Engineering Highly Fluorescent and Colloidally Stable Blue-Emitting CsPbBr3 Nanoplatelets Using Polysalt/PbBr2 Ligands

Abstract

Two-dimensional (2D) colloidal perovskite CsPbBr3 nanoplatelets (NPLs) have recently attracted attention as promising blue-emitting materials because of their large exciton binding energy and precisely controlled thickness. However, synthesizing NPLs that are homogeneous and highly fluorescent while exhibiting long-term stability has been challenging, which has limited the successful integration of such materials in optoelectronic devices (e.g., light-emitting devices). Herein, we introduce a strategy relying on surface ligand-engineering, using PbBr2-complexed polymers as coating ligands that impart morphological and colloidal stability while enhancing the photoluminescence quantum yield of perovskite NPLs. The polymers are salt-rich compounds that present several ammonium (or imidazolium) bromide anchoring groups and alkyl chains with different lengths as solubilizing blocks. The presence of quaternary ammonium salts facilitates the dissolution of PbBr2 in organic solutions, forming polysalt-[PbxBry]2x−y complexes. These complexes strongly interact with the NPLs and eliminate surface defects, compared to the as-grown materials, and improve their structural and morphological stability.
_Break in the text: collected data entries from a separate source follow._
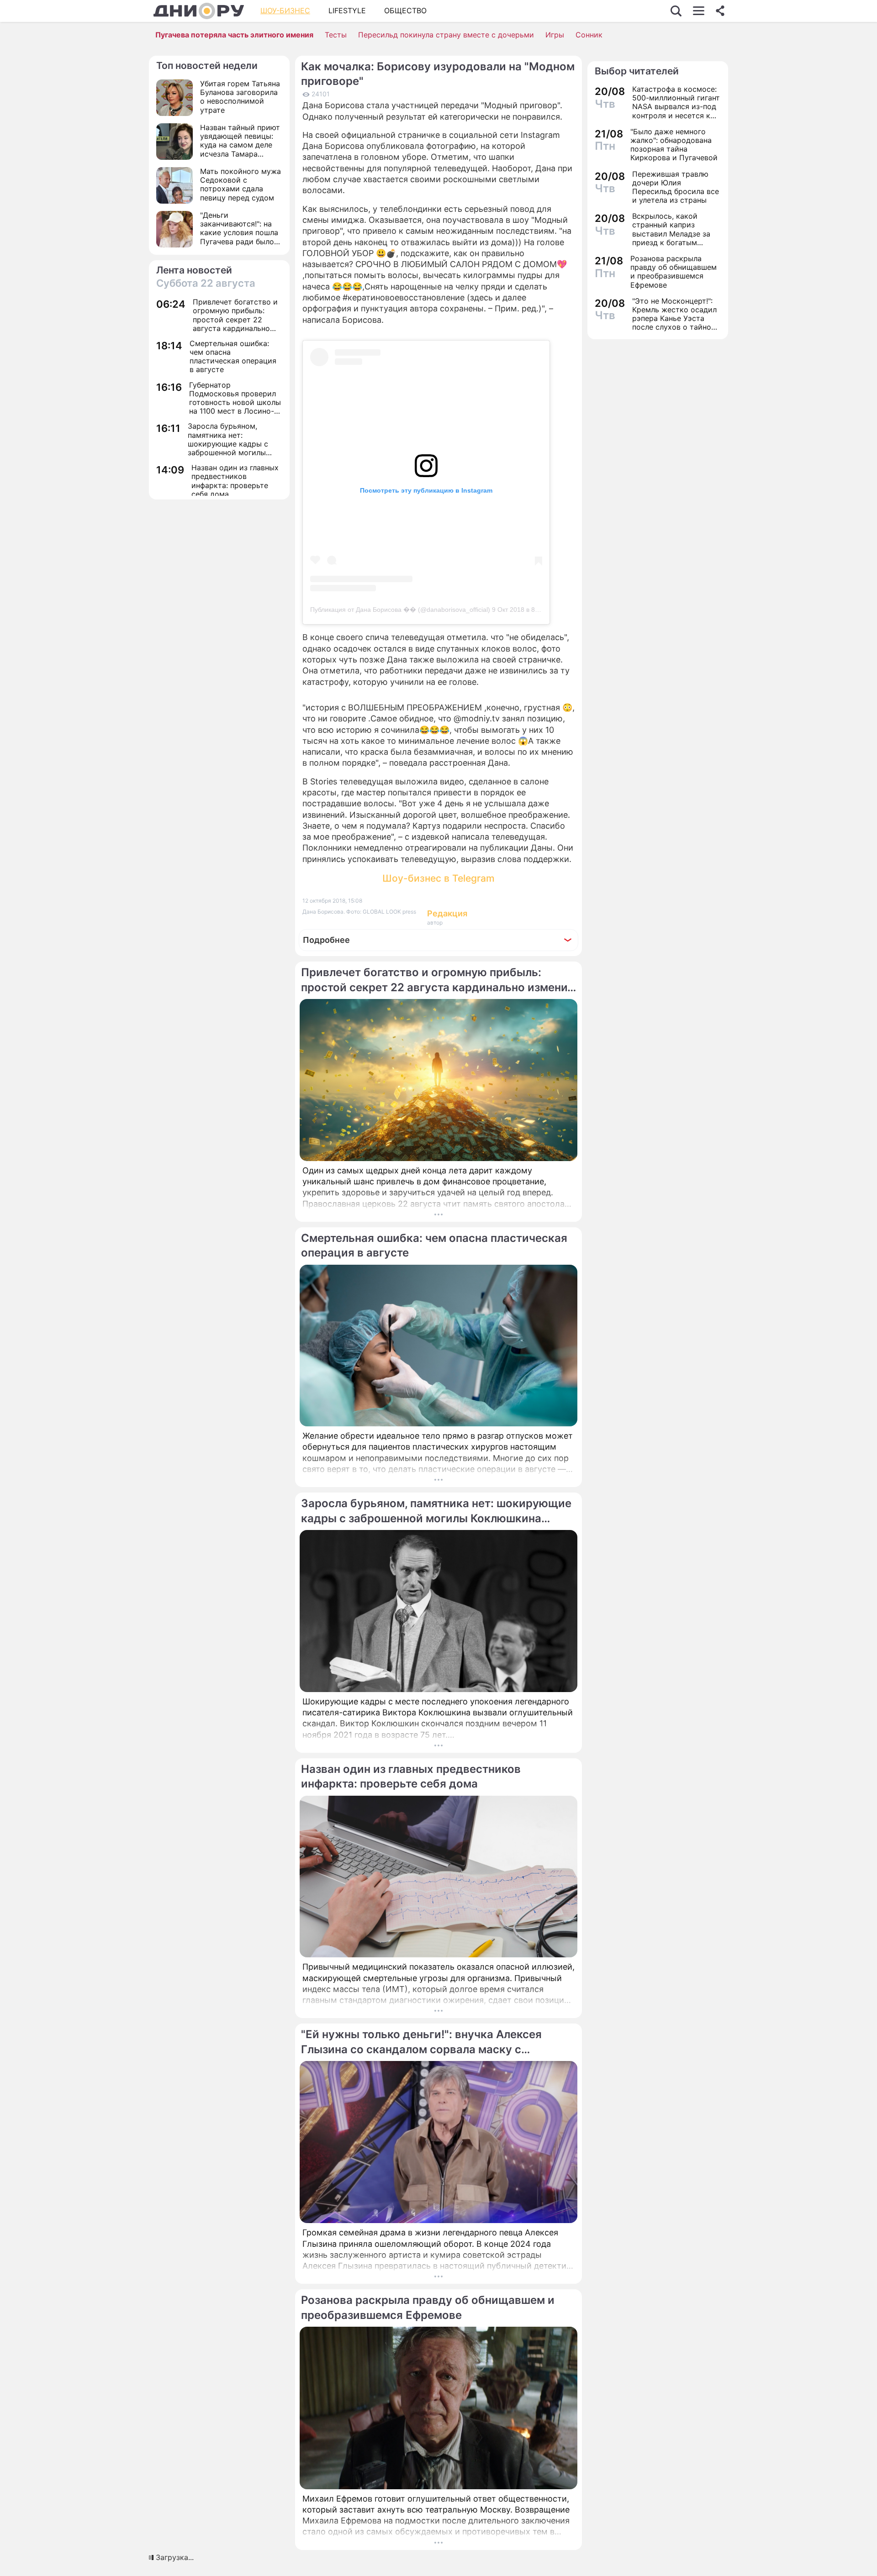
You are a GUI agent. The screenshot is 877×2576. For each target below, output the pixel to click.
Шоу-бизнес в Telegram (438, 878)
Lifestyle (347, 10)
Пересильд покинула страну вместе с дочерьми (446, 34)
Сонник (589, 34)
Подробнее (326, 940)
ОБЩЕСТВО (405, 10)
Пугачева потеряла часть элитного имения (234, 34)
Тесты (336, 34)
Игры (554, 34)
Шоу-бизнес (285, 10)
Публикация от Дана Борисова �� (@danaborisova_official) (400, 609)
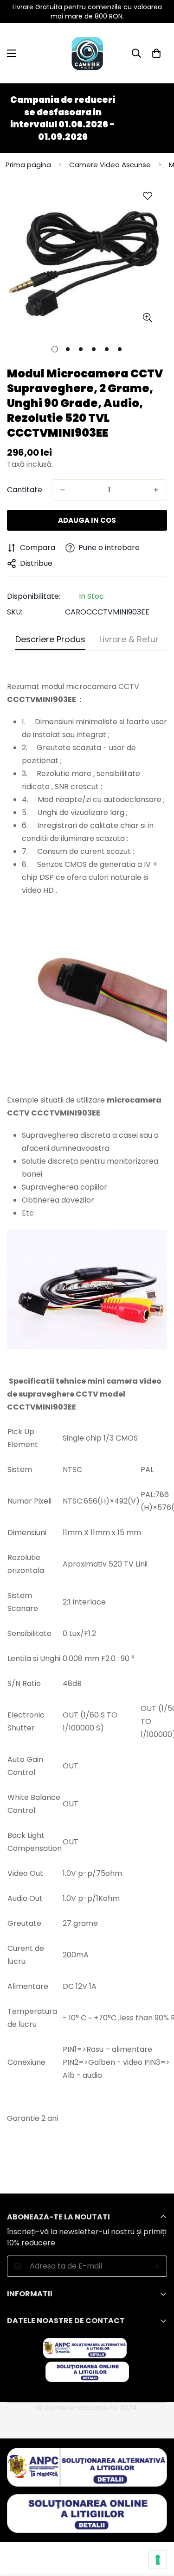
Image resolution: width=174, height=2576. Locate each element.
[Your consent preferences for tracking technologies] (158, 2560)
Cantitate (24, 489)
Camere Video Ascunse (110, 164)
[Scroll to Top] (157, 2527)
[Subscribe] (156, 2266)
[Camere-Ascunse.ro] (87, 53)
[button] (156, 53)
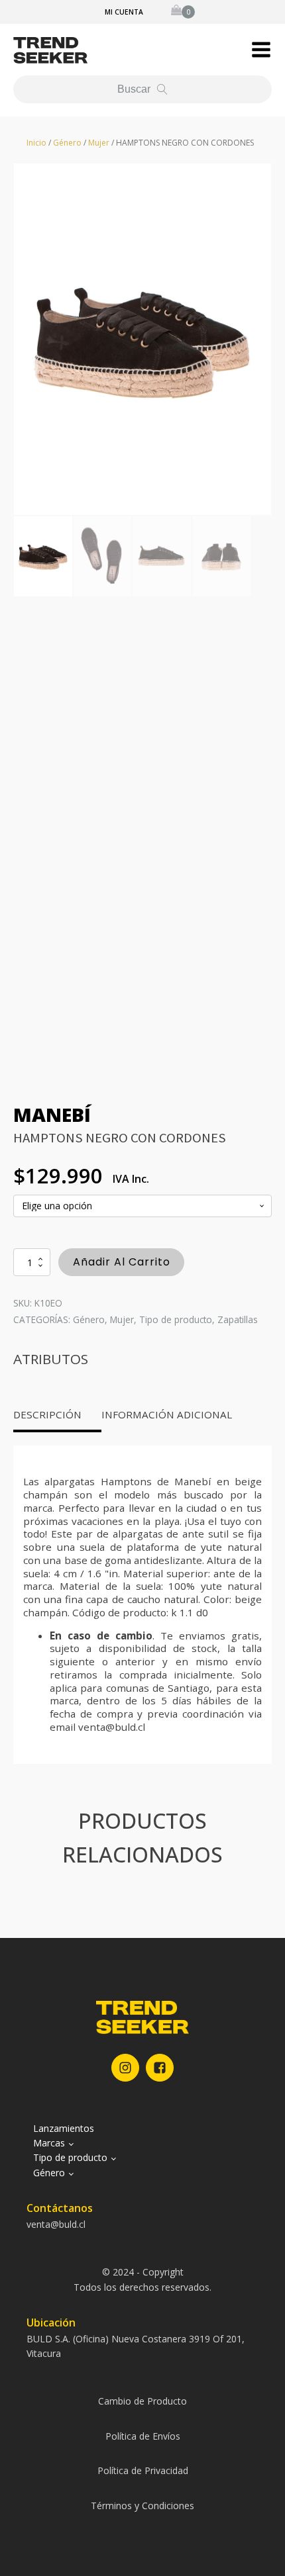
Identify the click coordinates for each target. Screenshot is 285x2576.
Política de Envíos (142, 2436)
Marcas (49, 2143)
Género (67, 142)
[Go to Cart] (183, 12)
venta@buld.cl (56, 2224)
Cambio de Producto (142, 2401)
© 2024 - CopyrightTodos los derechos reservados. (142, 2279)
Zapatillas (237, 1319)
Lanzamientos (63, 2128)
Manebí (52, 1114)
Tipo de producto (175, 1319)
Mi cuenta (124, 12)
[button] (261, 49)
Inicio (36, 142)
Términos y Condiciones (142, 2505)
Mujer (98, 142)
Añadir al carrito (121, 1261)
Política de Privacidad (142, 2470)
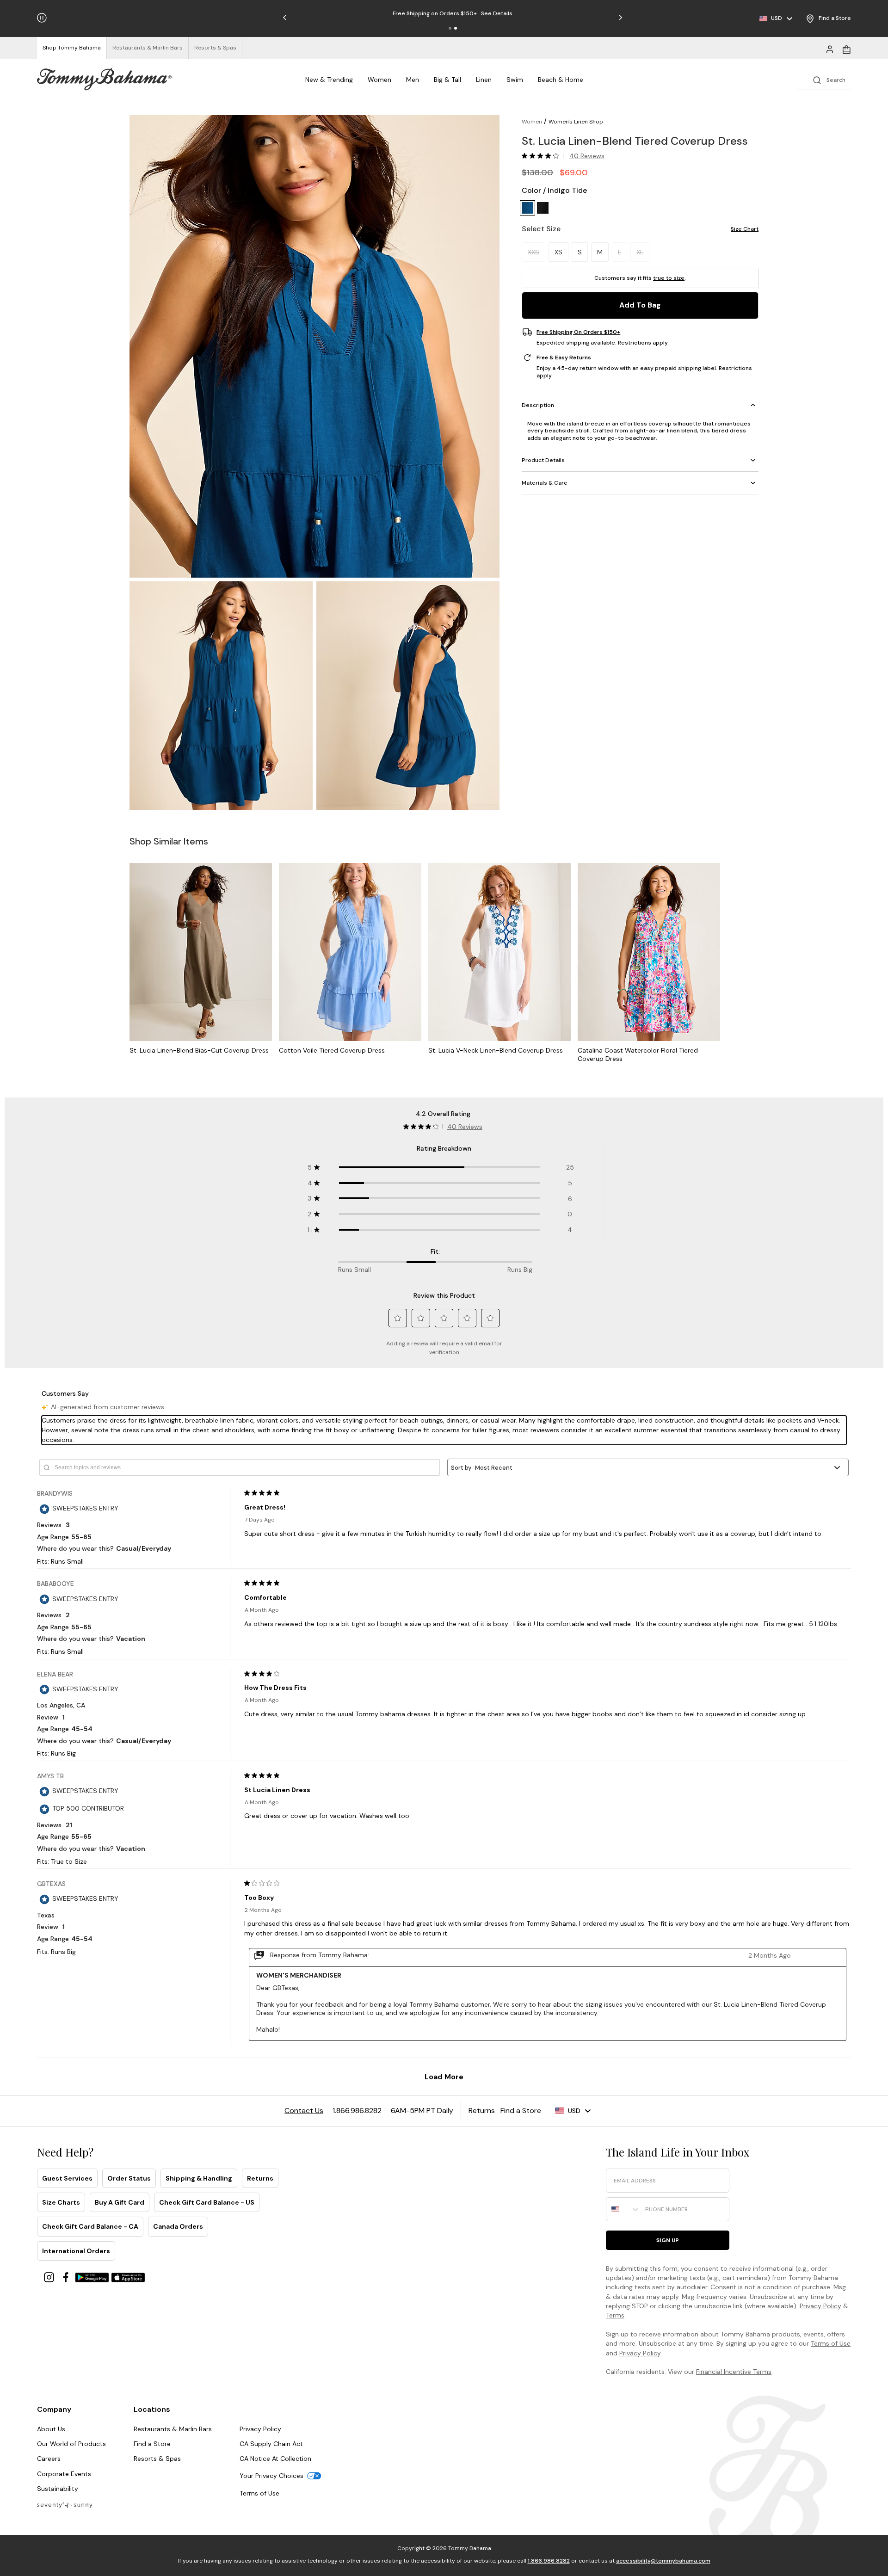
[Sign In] (829, 48)
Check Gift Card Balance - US (206, 2202)
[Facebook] (66, 2276)
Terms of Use (831, 2343)
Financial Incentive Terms (733, 2371)
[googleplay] (93, 2276)
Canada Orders (178, 2226)
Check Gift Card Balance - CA (90, 2226)
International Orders (76, 2251)
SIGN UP (667, 2240)
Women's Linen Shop (576, 121)
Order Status (129, 2178)
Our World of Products (71, 2444)
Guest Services (67, 2178)
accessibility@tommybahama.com (663, 2560)
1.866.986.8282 (549, 2560)
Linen (484, 79)
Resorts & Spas (157, 2458)
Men (412, 79)
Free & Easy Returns (563, 357)
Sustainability (57, 2488)
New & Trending (329, 79)
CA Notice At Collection (275, 2458)
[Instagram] (50, 2276)
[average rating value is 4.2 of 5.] (542, 156)
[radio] (527, 208)
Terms (615, 2315)
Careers (49, 2458)
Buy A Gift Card (119, 2202)
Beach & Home (560, 79)
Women (379, 79)
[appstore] (128, 2276)
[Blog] (64, 2504)
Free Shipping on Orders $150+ (578, 332)
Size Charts (61, 2202)
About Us (51, 2429)
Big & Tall (447, 79)
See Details (496, 13)
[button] (450, 28)
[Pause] (42, 18)
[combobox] (623, 2209)
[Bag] (846, 48)
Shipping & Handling (199, 2178)
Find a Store (152, 2444)
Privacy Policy (820, 2306)
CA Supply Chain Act (271, 2444)
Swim (514, 79)
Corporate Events (64, 2474)
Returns (260, 2178)
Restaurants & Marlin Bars (173, 2429)
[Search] (823, 79)
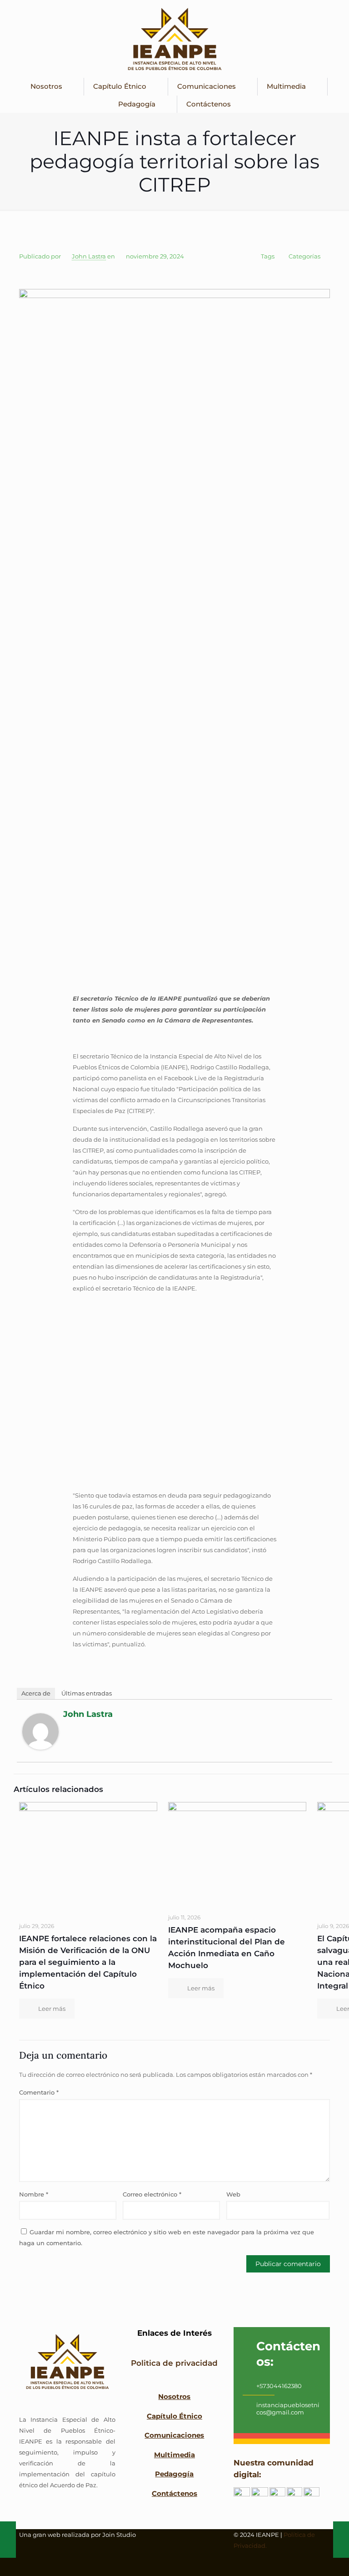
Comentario (39, 2092)
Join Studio (119, 2534)
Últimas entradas (86, 1693)
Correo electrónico (152, 2194)
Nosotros (174, 2396)
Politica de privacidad (174, 2363)
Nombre (33, 2194)
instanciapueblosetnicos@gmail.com (287, 2408)
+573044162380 (279, 2385)
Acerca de (35, 1693)
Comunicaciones (174, 2435)
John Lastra (89, 256)
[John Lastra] (40, 1747)
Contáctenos (174, 2493)
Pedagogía (174, 2474)
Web (233, 2194)
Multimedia (174, 2454)
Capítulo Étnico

This strategy has yielded high-quality blue-emitting NPLs that maintain color purity (with narrow profiles at ∼460 nm) with photoluminescence quantum yield (PLQY) up to 80%. Additionally, significantly enhanced long-term stability of the nanoplatelets under several challenging conditions, including UV irradiation and highly diluted conditions, has been achieved.